Description of the task -
Search the entries for the word "Given" and pull out each line that has it.

Top of Source information

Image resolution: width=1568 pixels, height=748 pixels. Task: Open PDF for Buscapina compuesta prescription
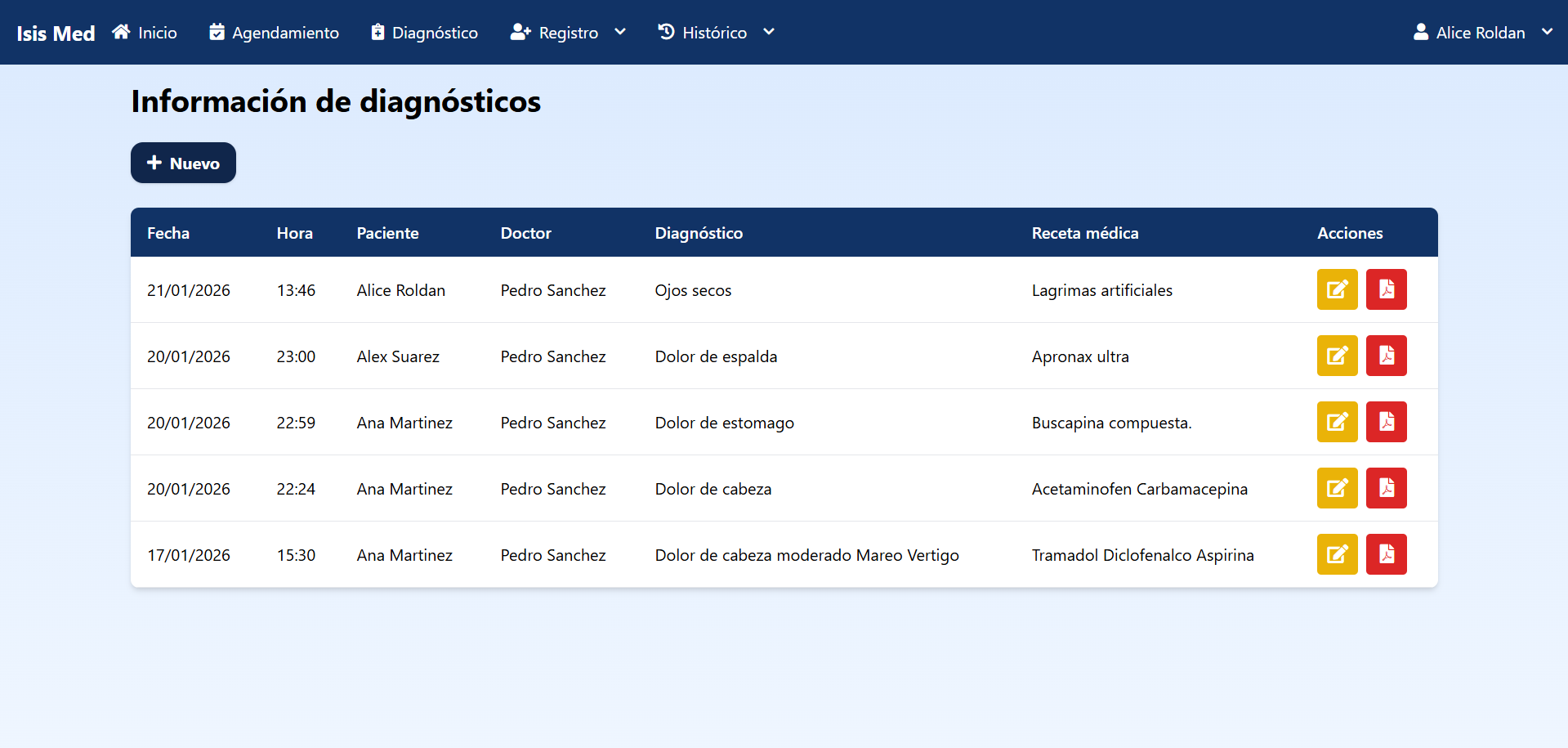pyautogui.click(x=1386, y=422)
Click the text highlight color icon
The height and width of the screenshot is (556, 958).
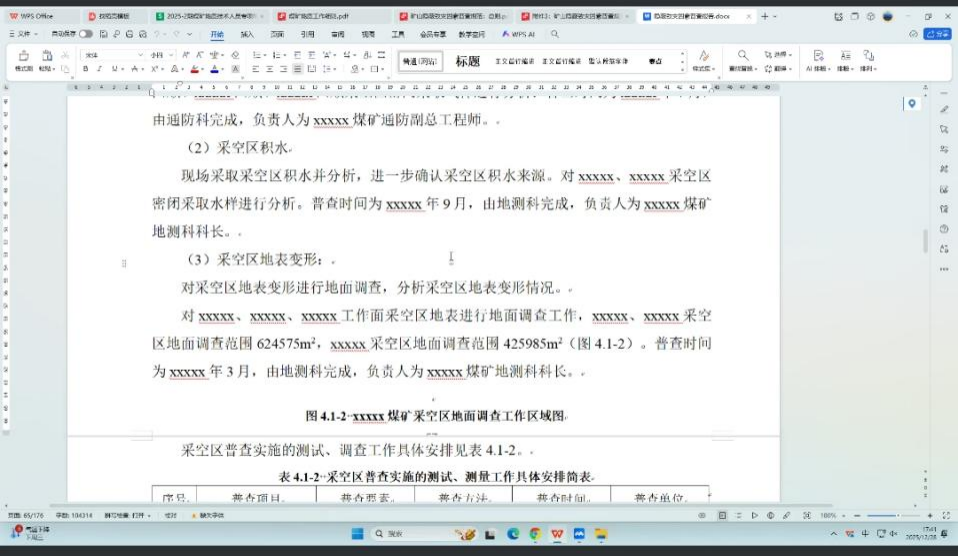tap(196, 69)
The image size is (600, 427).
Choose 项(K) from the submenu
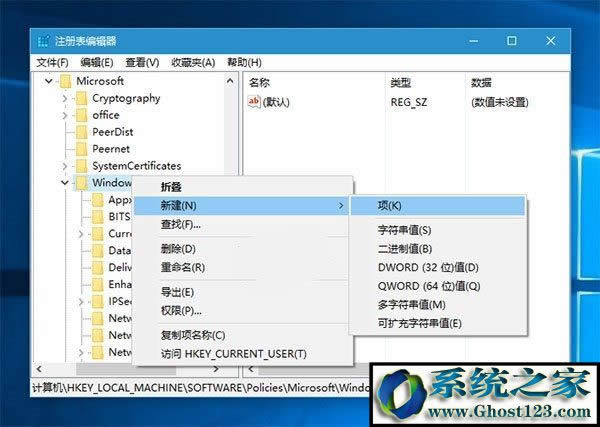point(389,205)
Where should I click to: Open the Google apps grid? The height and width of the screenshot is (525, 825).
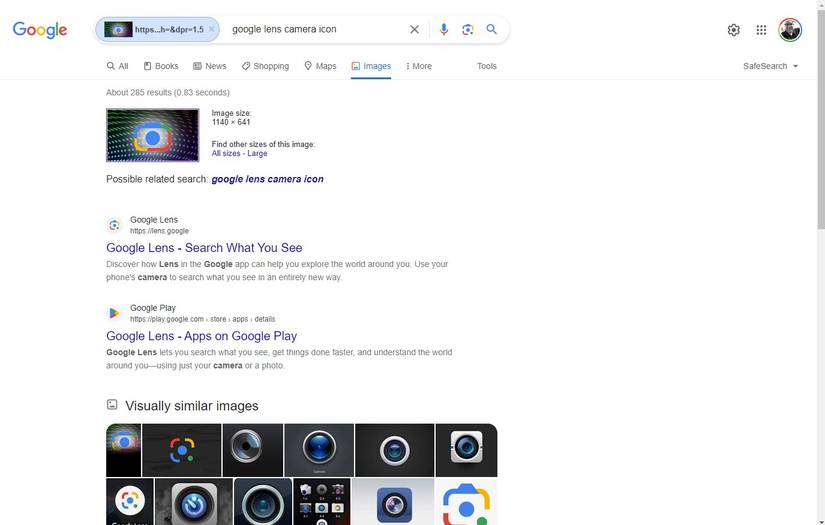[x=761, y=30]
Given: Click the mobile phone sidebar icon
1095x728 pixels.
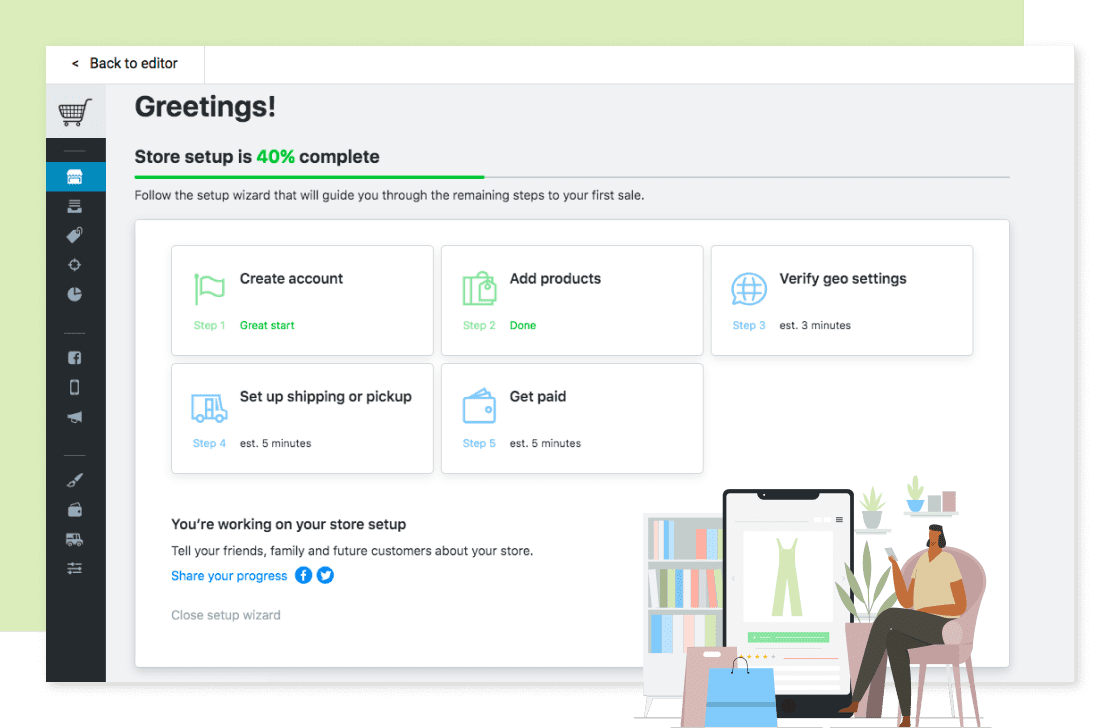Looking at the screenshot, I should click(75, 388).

Bottom of Source information
Top of Source information

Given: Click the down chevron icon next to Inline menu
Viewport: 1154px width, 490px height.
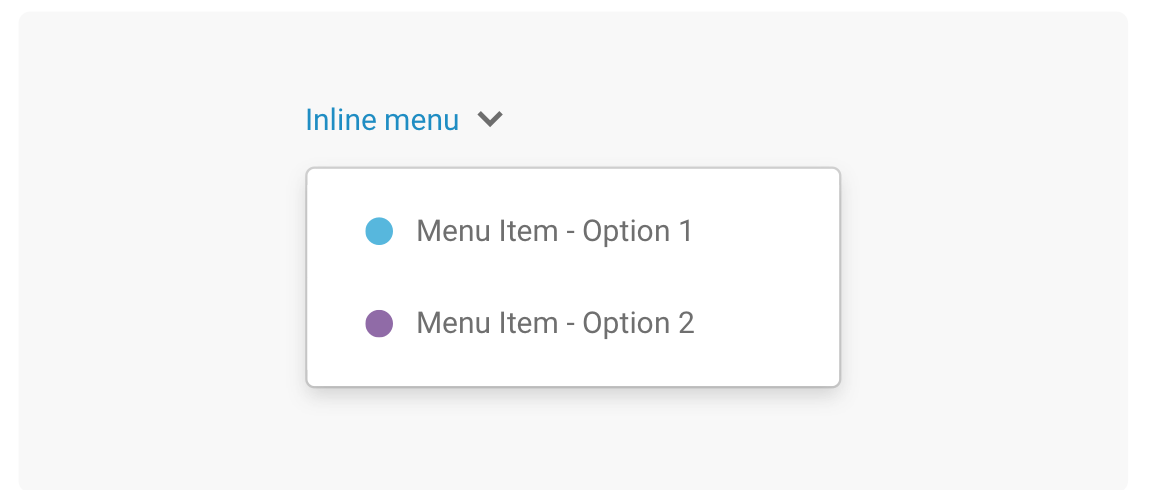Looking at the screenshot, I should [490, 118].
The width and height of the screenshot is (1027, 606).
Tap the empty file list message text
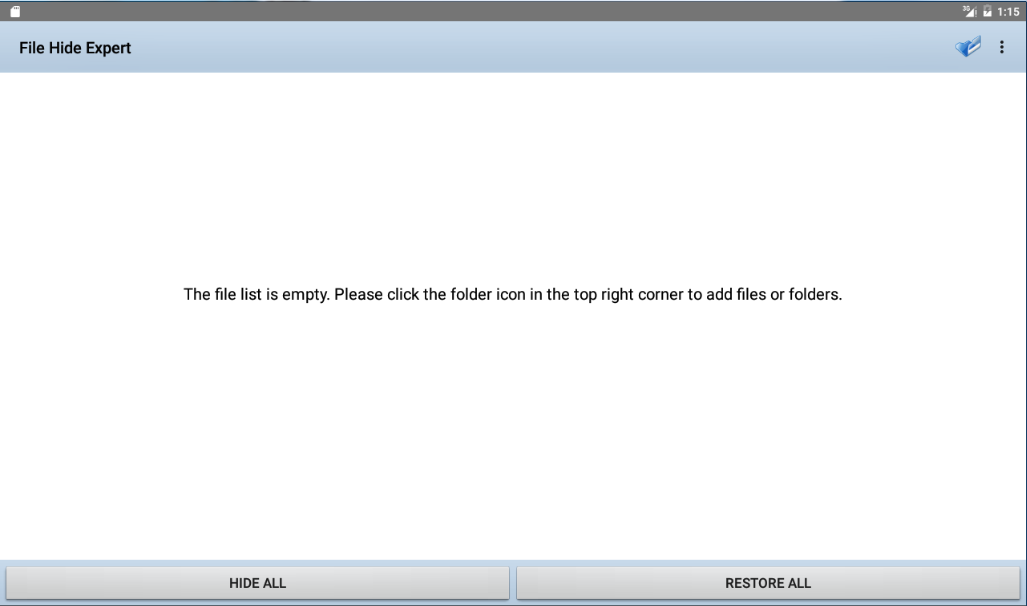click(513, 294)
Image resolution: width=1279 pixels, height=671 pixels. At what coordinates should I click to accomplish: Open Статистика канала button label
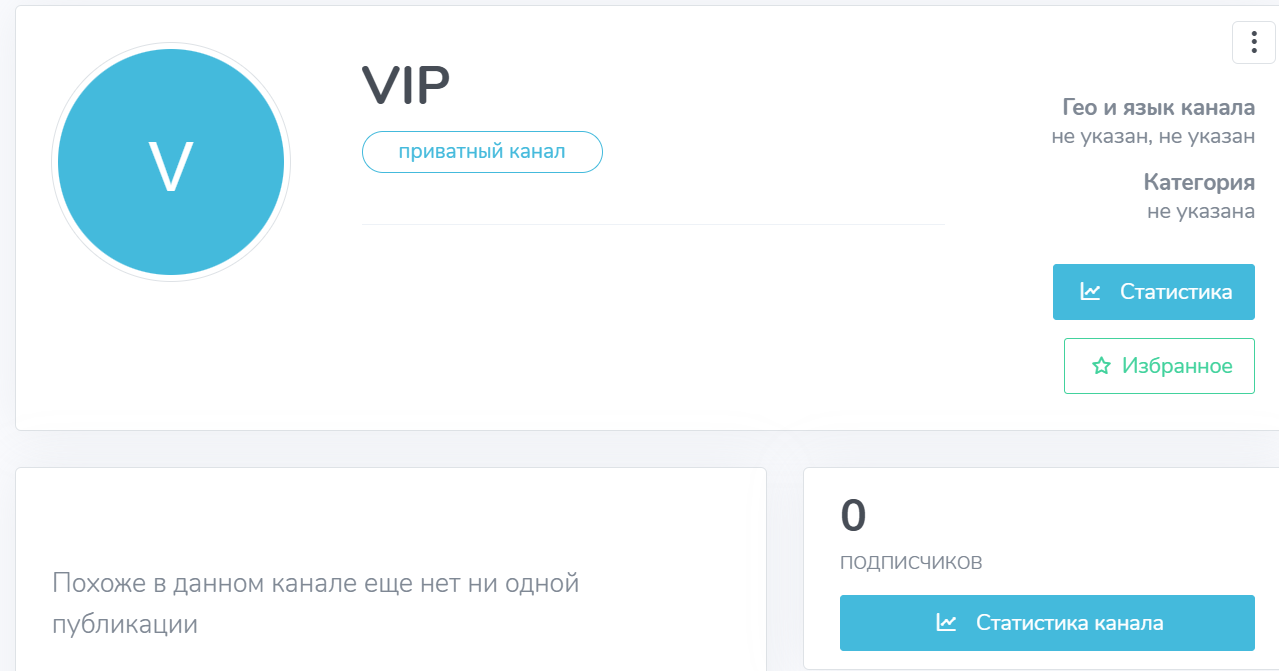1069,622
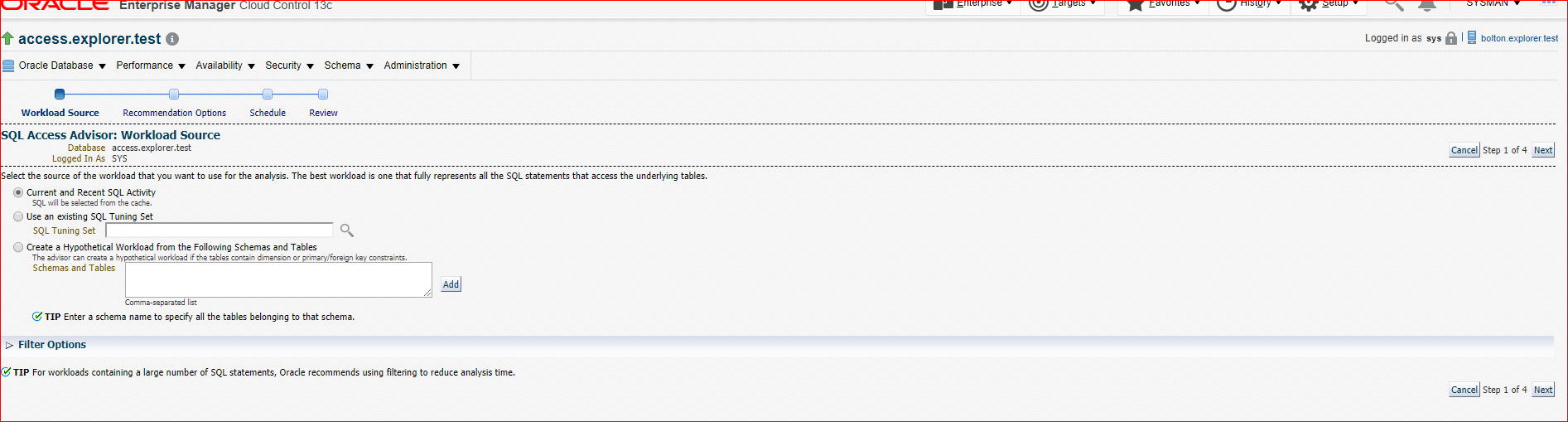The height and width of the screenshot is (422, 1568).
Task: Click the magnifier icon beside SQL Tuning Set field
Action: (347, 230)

Bottom of Source information

Output of the exercise -
Given: Click the mobile phone sidebar icon
Given: Click the down chevron icon next to Inline menu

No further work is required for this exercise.